------ Material provided
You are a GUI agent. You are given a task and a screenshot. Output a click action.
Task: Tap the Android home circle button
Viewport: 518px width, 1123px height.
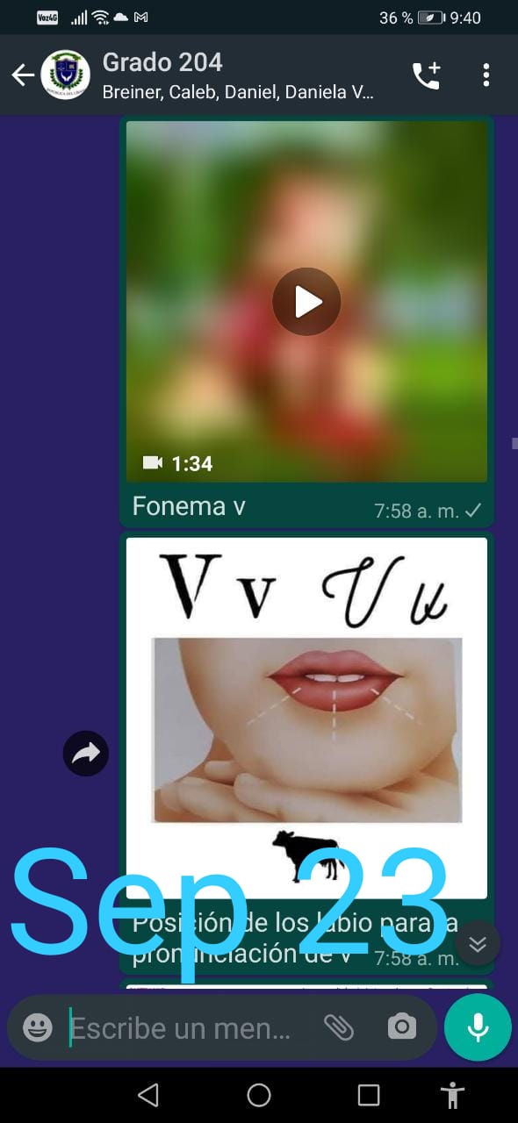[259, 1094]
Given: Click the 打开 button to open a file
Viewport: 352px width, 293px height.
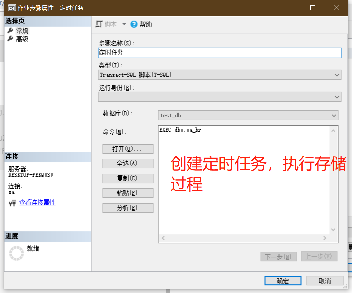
------------
Task to carry out: Reproduce all the items, putting "Screen size" in place of every "Viewport" and leaving everything else unchanged. Omit the pictures.

Written solution:
You are a GUI agent. You are given a task and a screenshot. Output a click action.
Task: Tap the Android home circle button
Screen size: 518px width, 1123px height.
[259, 1094]
Given: Click the 打开 button to open a file
Screen size: 352px width, 293px height.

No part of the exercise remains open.